START Task input
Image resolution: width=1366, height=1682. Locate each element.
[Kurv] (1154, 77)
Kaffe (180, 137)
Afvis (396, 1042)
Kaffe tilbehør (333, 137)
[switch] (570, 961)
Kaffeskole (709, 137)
END Task input
Reproduce exactly the line that contains "[Kurv] (1154, 77)" together with each line after it to the end of the entries; include no other lines.

Task answer -
[Kurv] (1154, 77)
Kaffe (180, 137)
Afvis (396, 1042)
Kaffe tilbehør (333, 137)
[switch] (570, 961)
Kaffeskole (709, 137)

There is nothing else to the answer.